--- Exercises to complete ---
A: Rewrite everything in the unconference tips from "1. Gather around" down to "is grass-roots journalism.", with "attendees" swapped for "participants".
B: In the unconference tips, turn the paragraph that starts "9. Designate a summarizer." into a short list that keeps its main facts.

--- Page text ---
================================

Doc’s Thoughts on Unconferences

That’s what PodcasterCon is going to be, an unconference. AKA a OpenSource Conference. Here are Doc Searls ten suggestions.

1. Gather around a subject rather than a publication, a publisher, an analyst or any other established source of finished wisdom by lecturing authorities.

2. Make the subject so new that most of the wisdom still is forming. This is critical. There are a lot of subjects out there on which everybody is busy making and changing minds rather than compiling finished documents. These are the subjects for which there are too many qualified speakers available to bother casting one person in that role.

3. Recruit attendees from the population of people who are forming that wisdom, informally. These are the people thinking out loud about the subject and contributing unique wisdom to it. Podcasting is a good example; so is grass-roots journalism.

4. Don’t set the topic agenda. Let the attendees do that through a conference wiki or some other shared DIY note-taking area. This is one of the cool things I learned form O’Reilly’s first Foo Camp. The schedule was an empty grid. Rows were times and columns were rooms.

Attendees posted topics in boxes on a first-come, first-post basis. It was, in effect, a DIY conference. But do begin and end the day with everybody in one room. It frames the day and gives the organizer a chance to play host, make announcements, set the ground rules and so on.

5. Provide working wireless connections with no encumbrances–no splash screens, registrations and so on. Make it as easy as possible for everybody to get on the Net, blog, join the IRC, update a wiki or do whatever else they want.

6. Record and podcast the sessions. The idea isn’t to make the event public but to seed the world with whatever wisdom grew at the conference. One thing I like about the Bloggercon conferences is the sense that the whole field moved forward. It was like we got together, and instead of raising a barn, we agreed on improved barn-raising materials and methods.

7. Create plenty of opportunities for schmoozing, including evening networking events. Set up meeting space, too, if possible.

8. Set out a lot of cold water and ice, in addition to coffee. It’s just a bugaboo of mine. I’ll pay more for a conference that doesn’t skimp on vittles.

9. Designate a summarizer. Somebody needs to follow up on the conference, gather feeds of searches by Technorati, PubSub and Feedster on subjects that came up during the conference and summarize the whole thing. It’s not possible to catch everything. What matters is knowing that the conference made a difference in the world.

10. Learn and reboot. And share the wisdom about the conference itself: how it succeeded and failed. What worked and didn’t. We have an institution to rebuild here. There are a lot of mistakes to learn from.

================================

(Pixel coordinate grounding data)
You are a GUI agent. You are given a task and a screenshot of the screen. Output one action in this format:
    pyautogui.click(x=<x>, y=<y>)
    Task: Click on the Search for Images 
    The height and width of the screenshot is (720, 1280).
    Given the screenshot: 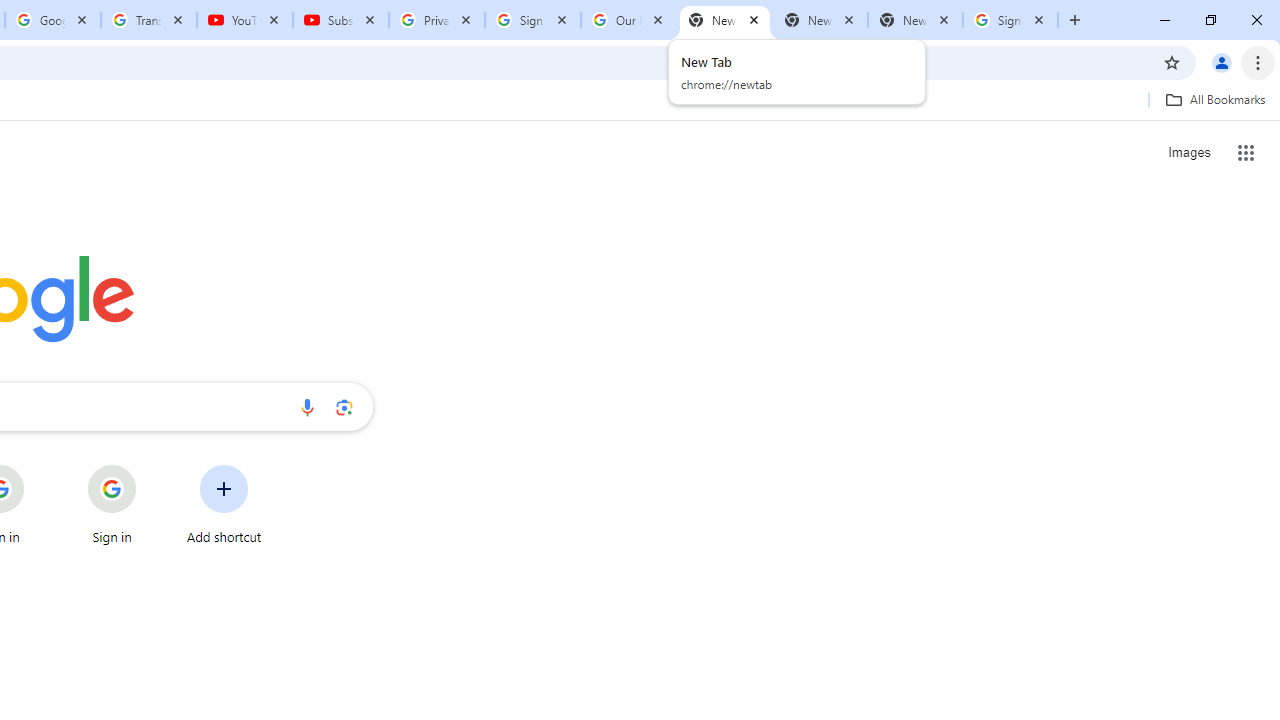 What is the action you would take?
    pyautogui.click(x=1188, y=152)
    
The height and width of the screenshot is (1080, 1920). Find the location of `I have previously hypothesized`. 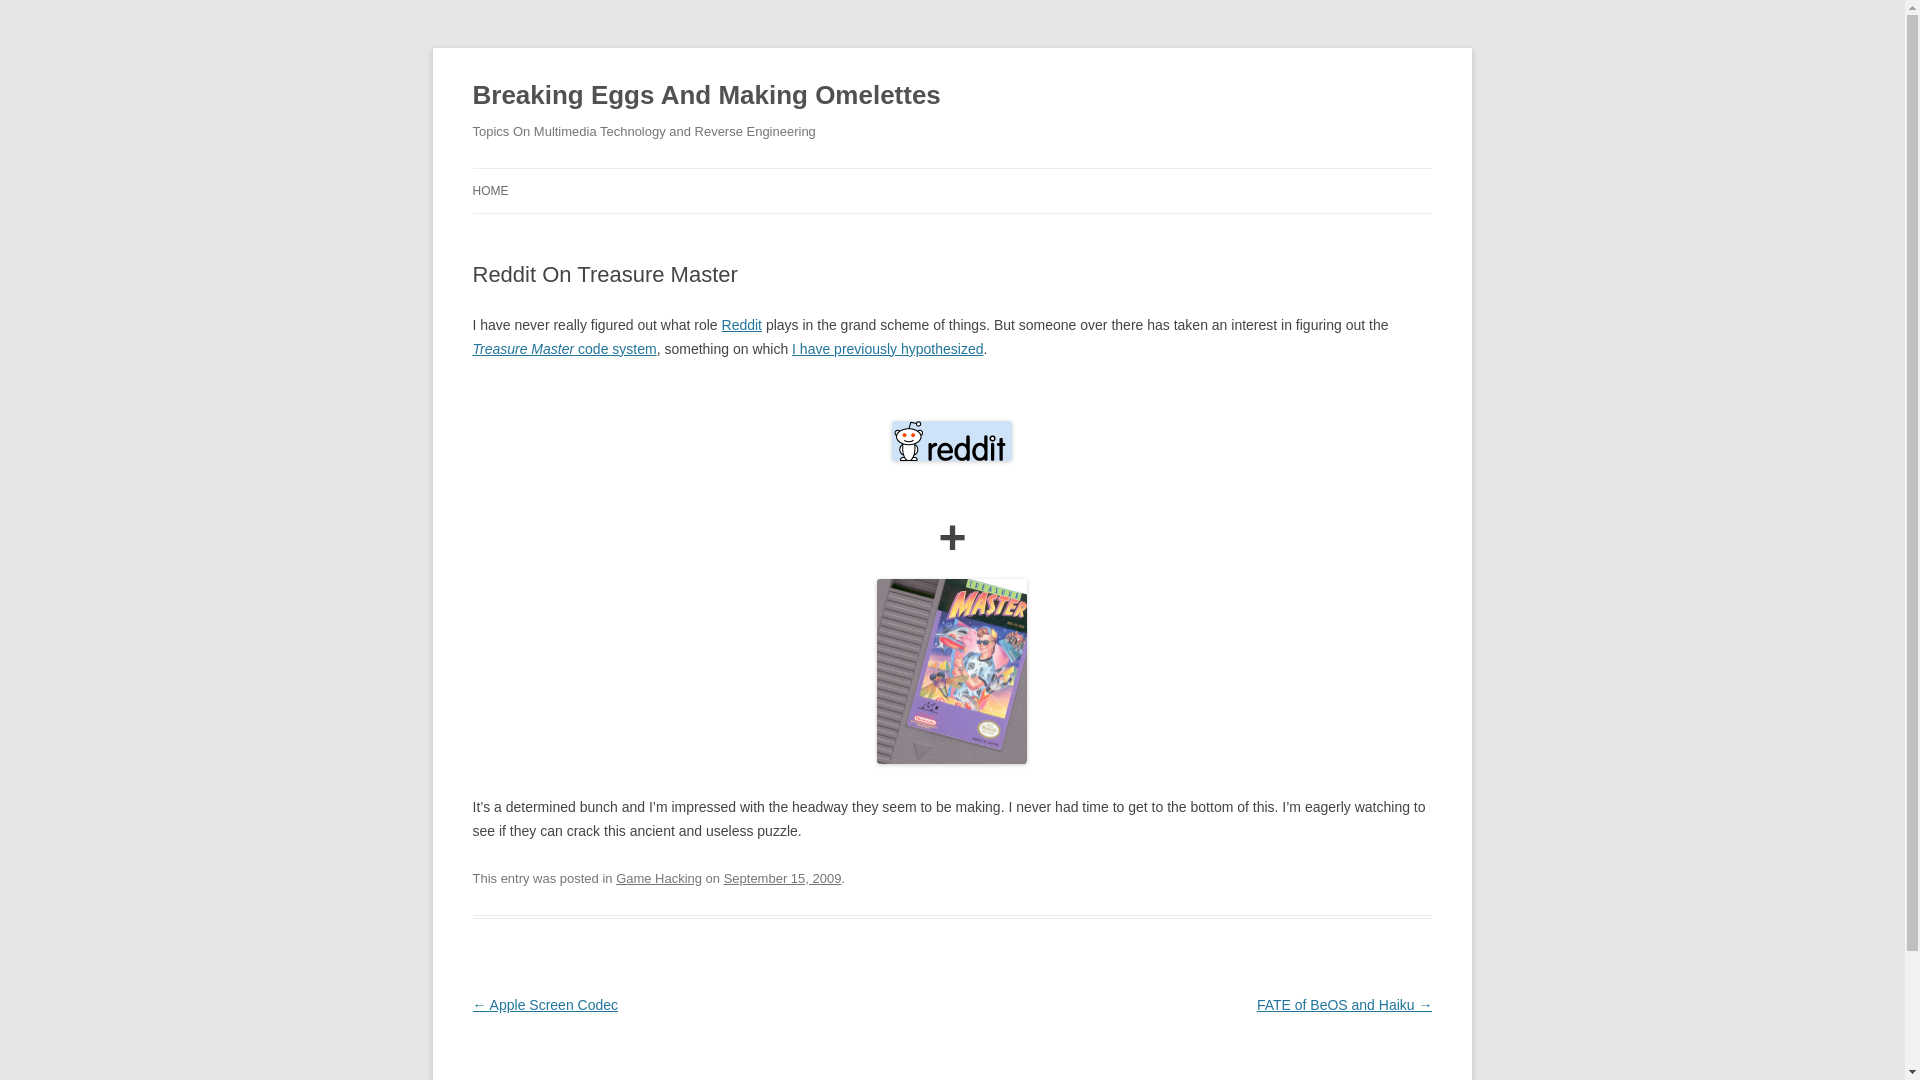

I have previously hypothesized is located at coordinates (887, 349).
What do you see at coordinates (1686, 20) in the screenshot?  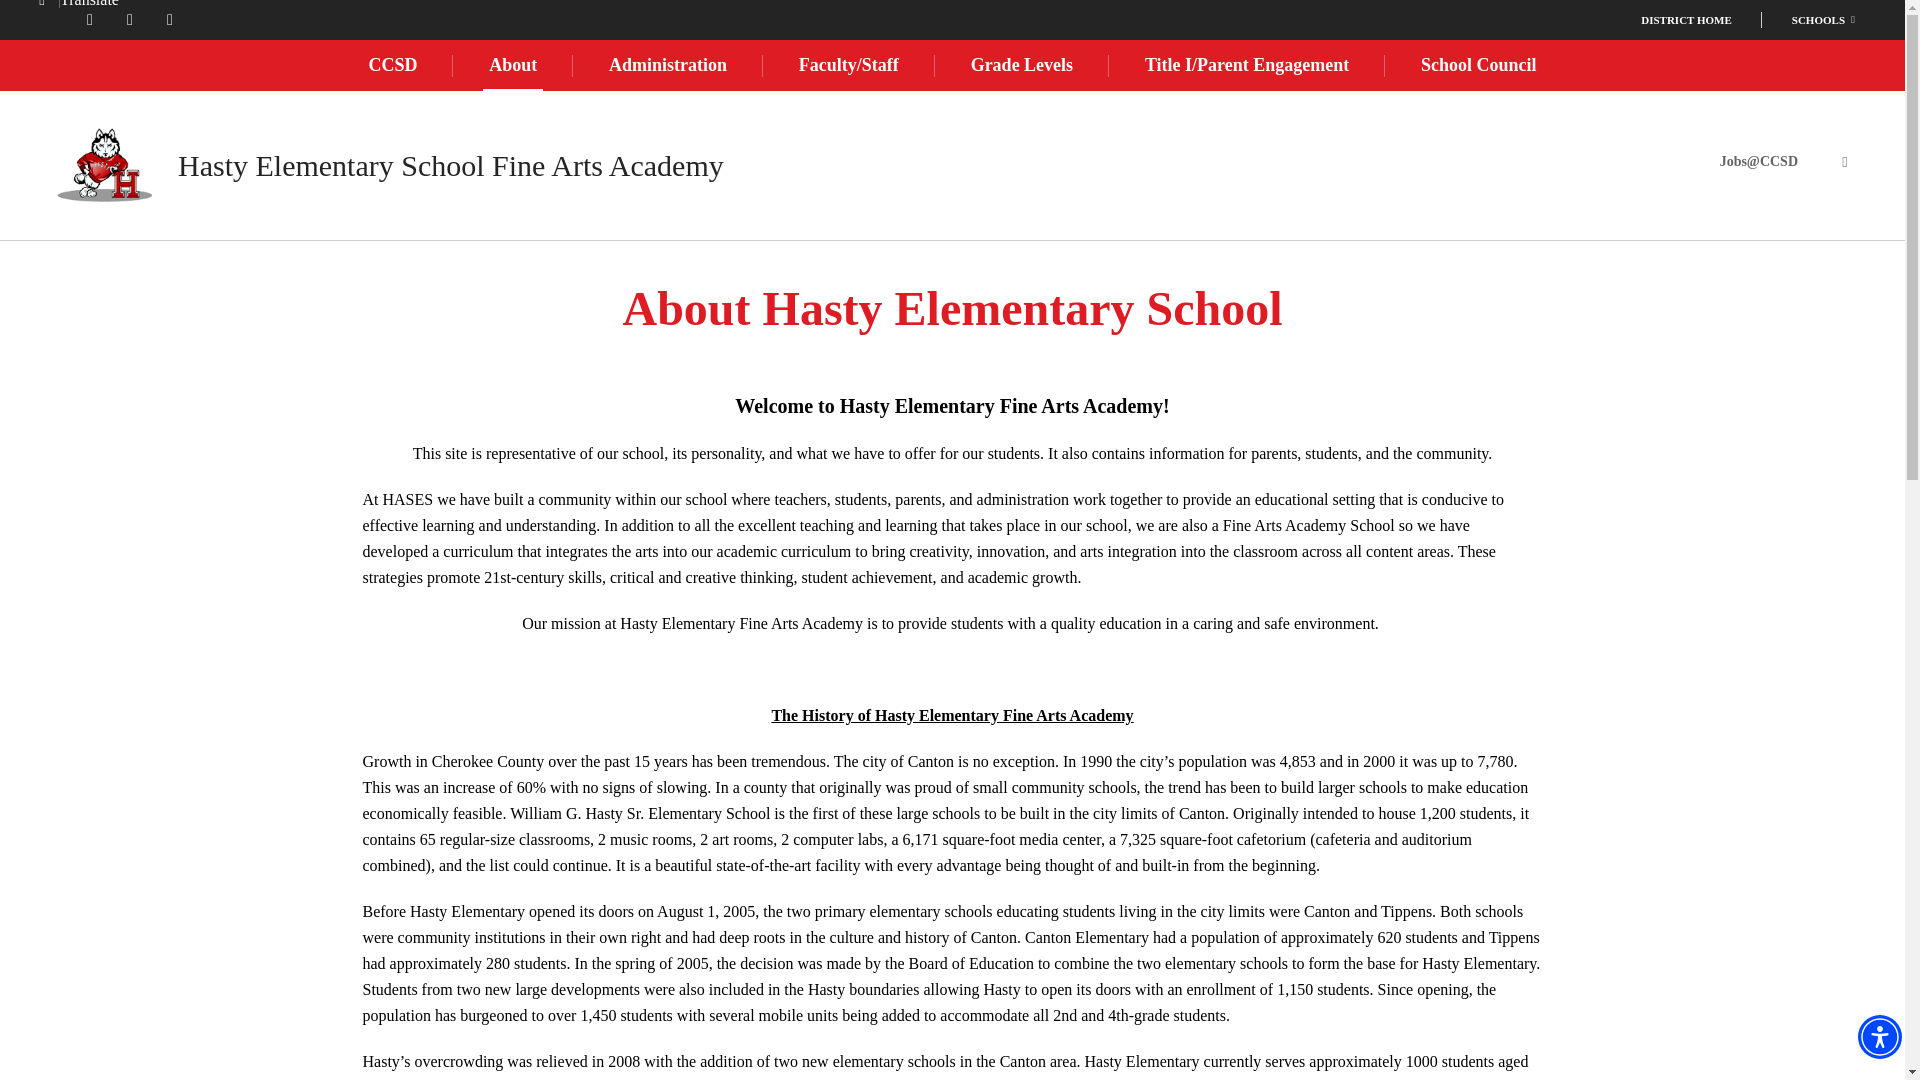 I see `DISTRICT HOME` at bounding box center [1686, 20].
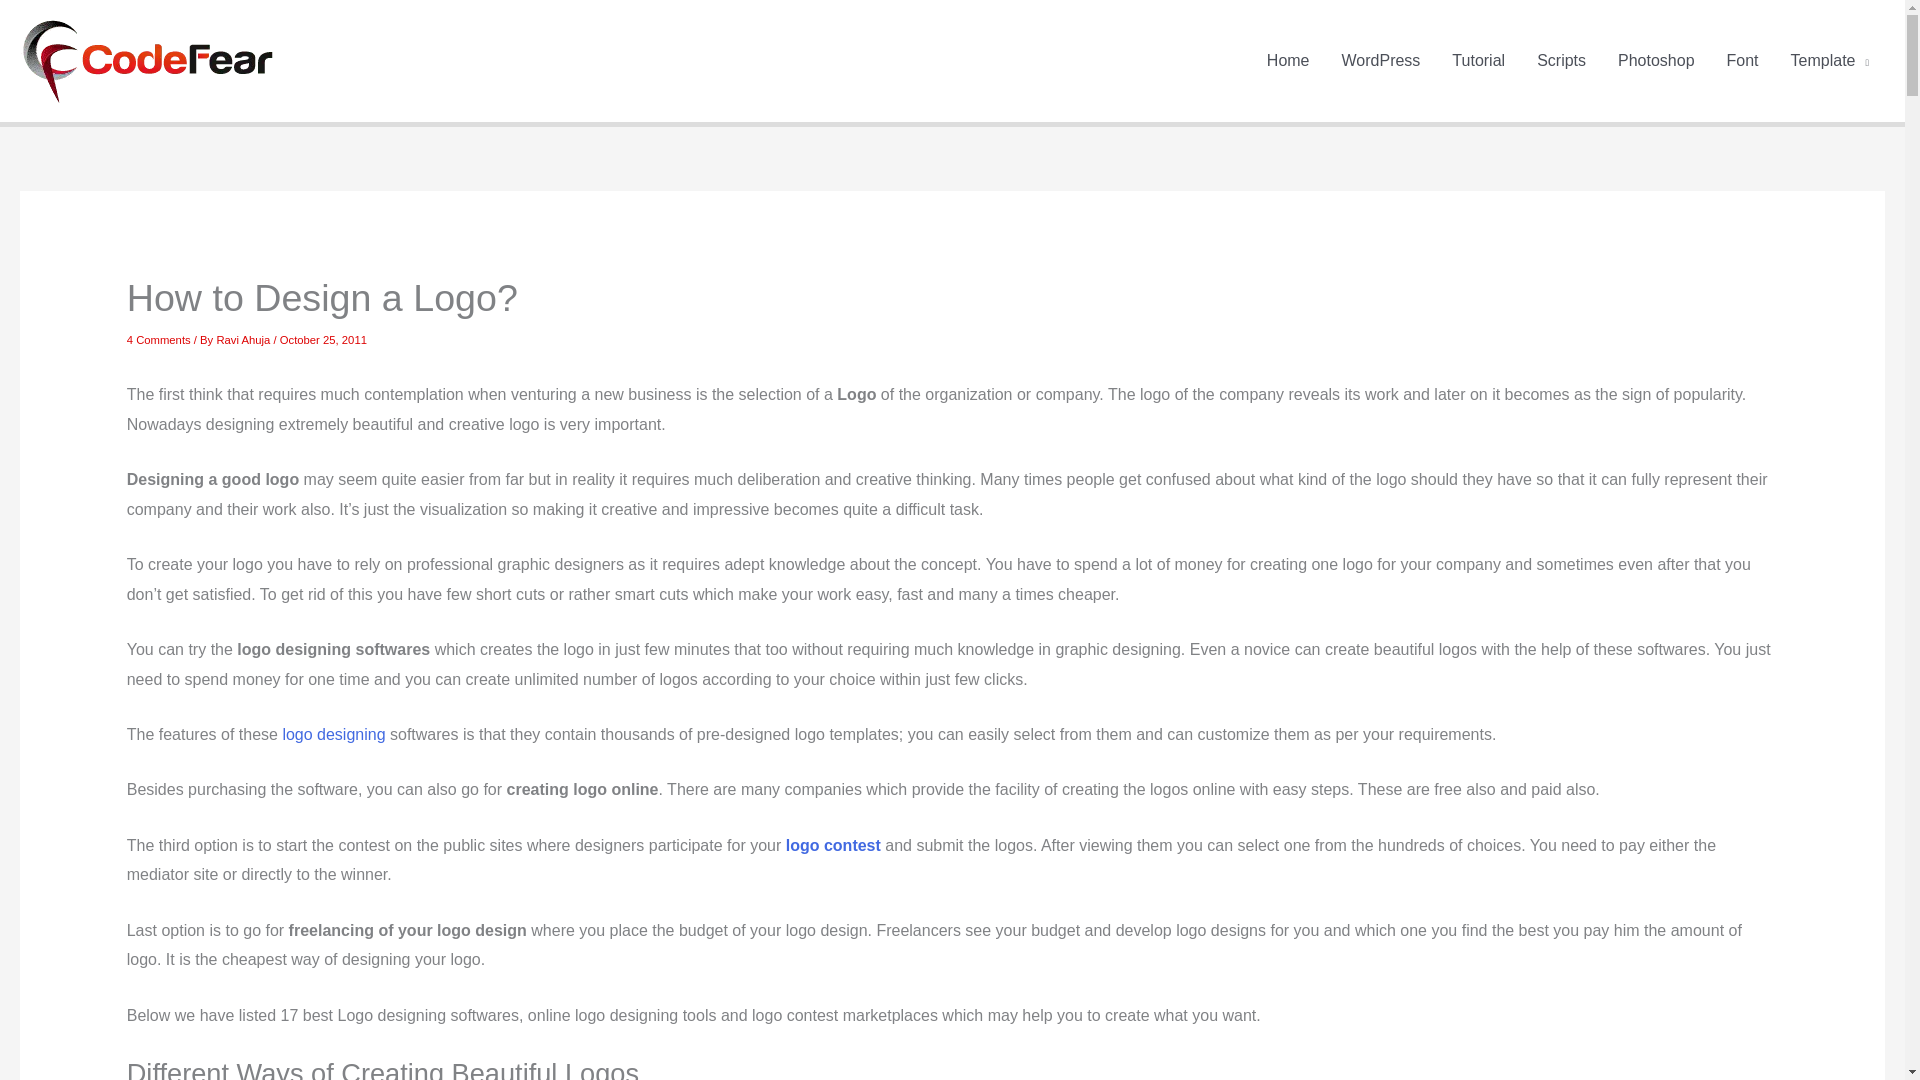 The width and height of the screenshot is (1920, 1080). I want to click on Ravi Ahuja, so click(244, 339).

================================

--- Completed exercise ---
A:
1. Gather around a subject rather than a publication, a publisher, an analyst or any other established source of finished wisdom by lecturing authorities.

2. Make the subject so new that most of the wisdom still is forming. This is critical. There are a lot of subjects out there on which everybody is busy making and changing minds rather than compiling finished documents. These are the subjects for which there are too many qualified speakers available to bother casting one person in that role.

3. Recruit participants from the population of people who are forming that wisdom, informally. These are the people thinking out loud about the subject and contributing unique wisdom to it. Podcasting is a good example; so is grass-roots journalism.

B:
- Name someone to summarize the conference.
- That person follows up afterward, gathers feeds of Technorati, PubSub and Feedster searches on subjects raised at the conference, and sums up the whole event.
- Catching everything isn't possible. What matters is knowing the conference made a difference in the world.